DATA SHOWN |
--------

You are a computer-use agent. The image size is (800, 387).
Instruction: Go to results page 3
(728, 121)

--------

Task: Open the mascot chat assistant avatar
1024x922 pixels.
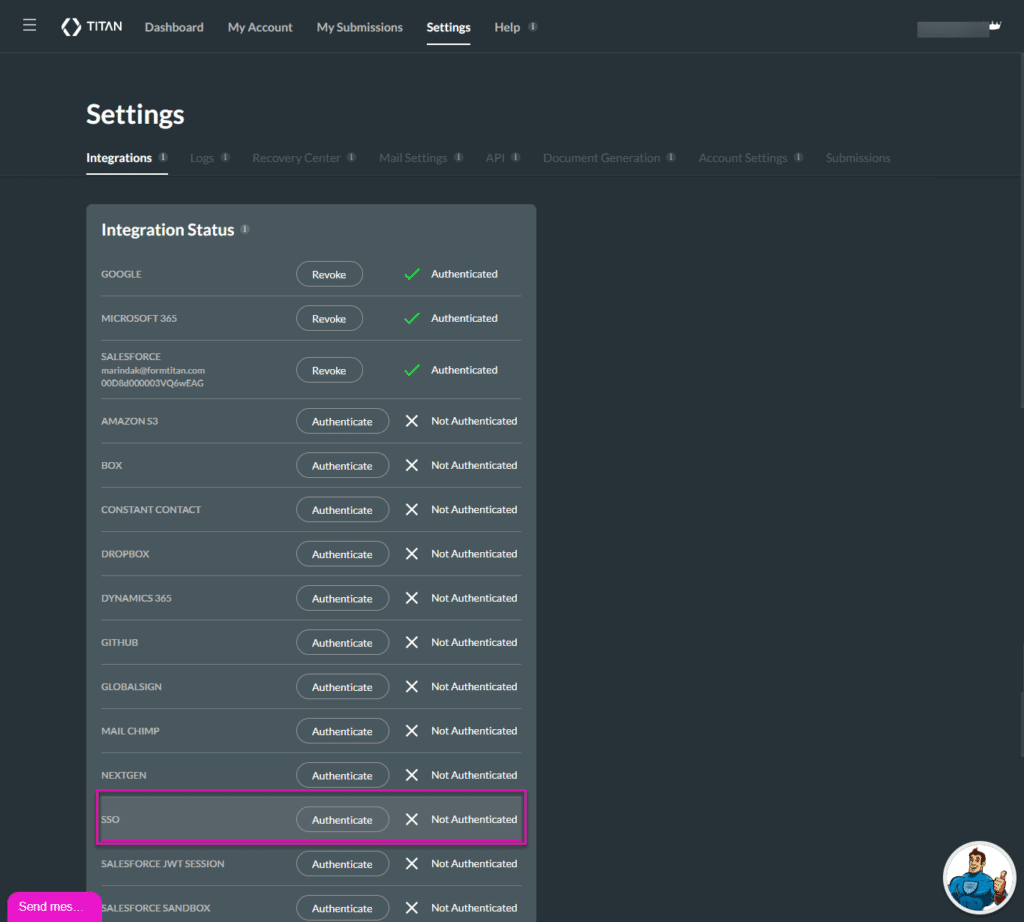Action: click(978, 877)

--------

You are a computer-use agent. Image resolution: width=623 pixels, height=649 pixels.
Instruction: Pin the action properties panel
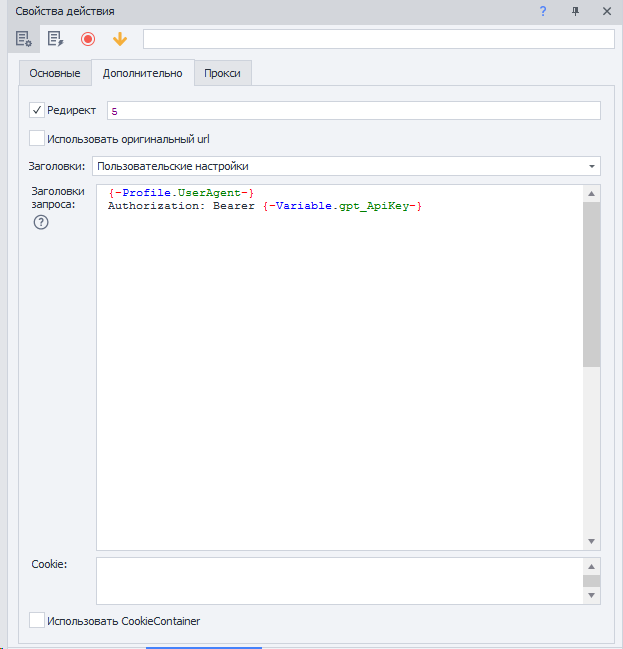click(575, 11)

--------

PROBLEM STATEMENT |
Pull every line with the string "agent" from the data above.

EXERCISE SOLUTION |
You are a computer-use agent. The image size is (800, 387).
You are a computer-use agent. Image resolution: width=623 pixels, height=649 pixels.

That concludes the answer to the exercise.